NICE recommendations broaden patient access to cancer drug olaparib

The use of the targeted therapy has been expanded to include certain types of breast, prostate, ovarian, fallopian tube and primary peritoneal cancers

In the past nine months NICE has published three recommendations for the drug olaparib, which will increase access for patients with certain types of cancer. The first two recommendations, published in May 2023, were to make it an option for adults who are affected by metastatic prostate cancer or certain breast cancers with BRCA1 or BRCA2 variants.

The latest recommendation is for olaparib to be prescribed alongside another targeted therapy, bevacizumab, for maintenance treatment of advanced high-grade epithelial ovarian, fallopian tube and primary peritoneal cancers, whose cancer at least partially responded to first-line platinum-based chemotherapy with bevacizumab and has BRCA mutations or other genomic changes affecting DNA repair.

“We know how important it is for people with these types of cancer to have more treatment options that enable them to maintain or improve their quality of life,” said NICE’s director of medicines evaluation Helen Knight.

We explain how and why olaparib works and why genomic testing can help ensure that the right patients receive it.

The importance of DNA repair

For growth and repair, our cells need to divide. This is usually tightly regulated by a complex network of interactions between genes and hormones. Cancer occurs when a cell starts dividing uncontrollably.

Generally, the DNA in a particular cell must accumulate changes in the genes that normally regulate cell growth and division before it can break free of the regulatory mechanisms and become cancerous.

DNA damage can accidentally happen when cells divide normally or as a result of external factors, such as radiation, viral infections or chemicals like nicotine. However, the body has mechanisms for fixing these breaks so that they do not accumulate in cells.


The BRCA1 and BRCA2 genes both encode proteins that are involved in repairing damaged DNA through a specific pathway called homology-directed repair (HDR). Most people have healthy versions of these genes, which help prevent cancer.

In people with a BRCA variant, more DNA breaks will go unrepaired. While many will be harmless, the chances of a single cell accumulating a set of changes that lead to cancer are higher. This is why people with BRCA variants are more likely to get cancer – but not all do.

Genomic therapies as intervention

Olaparib is a PARP inhibitor. PARP inhibitors are a class of targeted cancer therapies that take advantage of the defective HDR repair pathway.

They work by inhibiting an enzyme called PARP (poly-ADP ribose polymerase), which is important in a different DNA repair pathway called base excision repair.
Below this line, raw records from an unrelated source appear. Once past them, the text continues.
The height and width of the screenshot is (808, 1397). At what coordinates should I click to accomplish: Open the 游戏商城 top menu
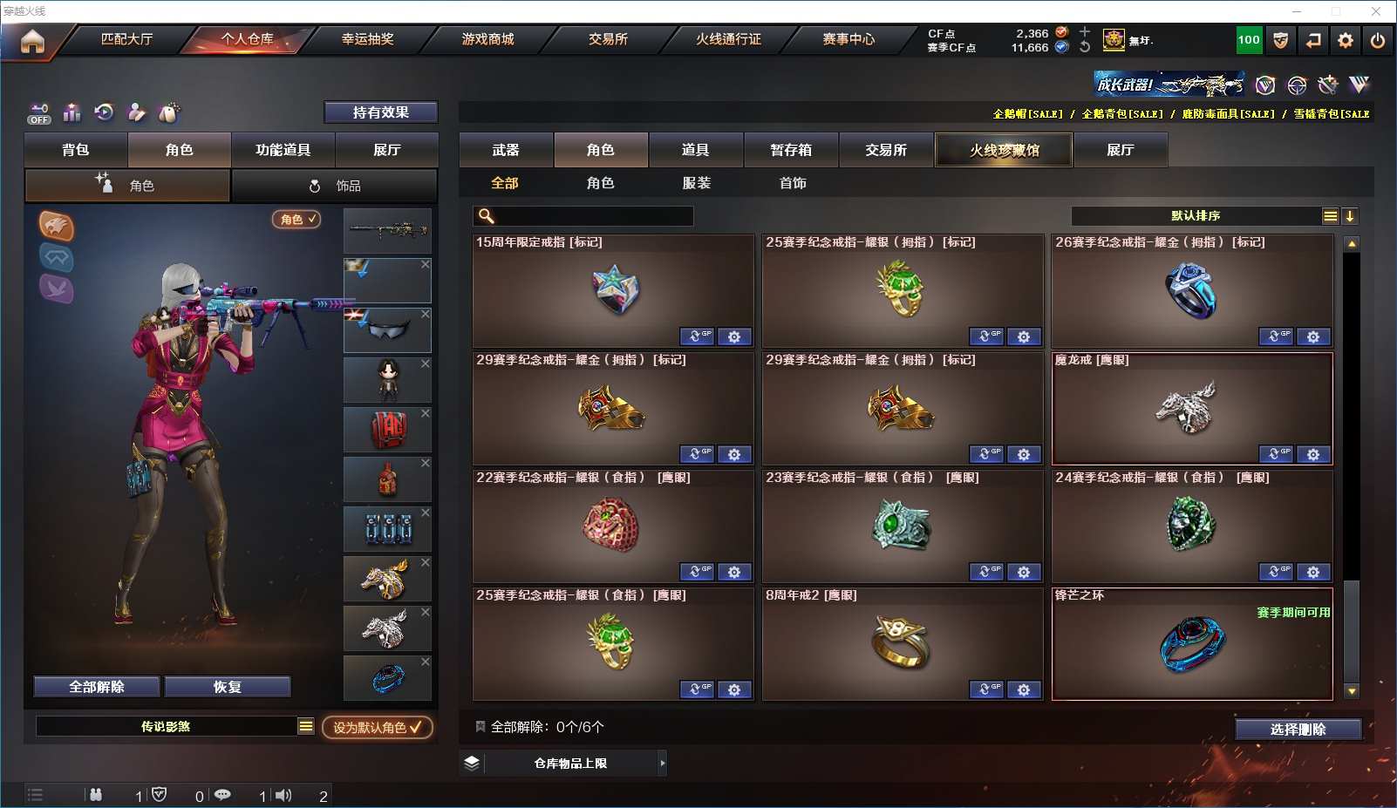[487, 39]
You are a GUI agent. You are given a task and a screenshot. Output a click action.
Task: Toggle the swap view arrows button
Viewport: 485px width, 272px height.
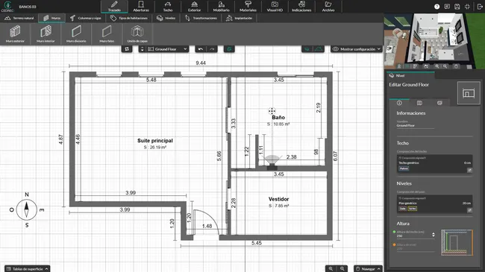pyautogui.click(x=127, y=49)
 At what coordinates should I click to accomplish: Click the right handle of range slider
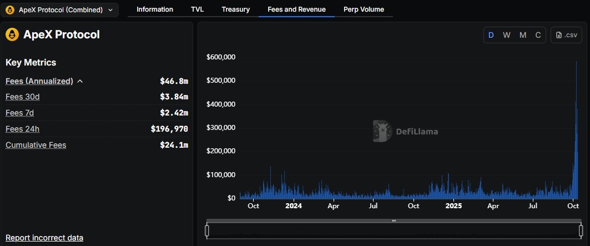580,230
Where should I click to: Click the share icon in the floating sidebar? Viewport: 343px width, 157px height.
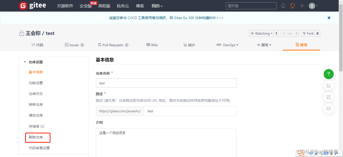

By stopping the cells from using this alternative pathway, the cancer cells have no DNA repair capability and as such accumulate unsurvivable levels of DNA damage and die.

Due to this mechanism, PARP inhibitors like olaparib can be very effective – but only in cancers where the HDR pathway is already compromised. This is why knowing the genomic characteristics of a patient’s cancer is so important.

As NICE’s committee concluded: “Having a targeted treatment for homologous recombination deficiency (HRD)-positive cancer, which affects around 50% of people with advanced ovarian cancer, is of great value … the continued availability of olaparib with bevacizumab as a first-line maintenance treatment could extend periods of remission and improve quality of life.”

Please note: This article is for informational or educational purposes, and does not substitute professional medical advice.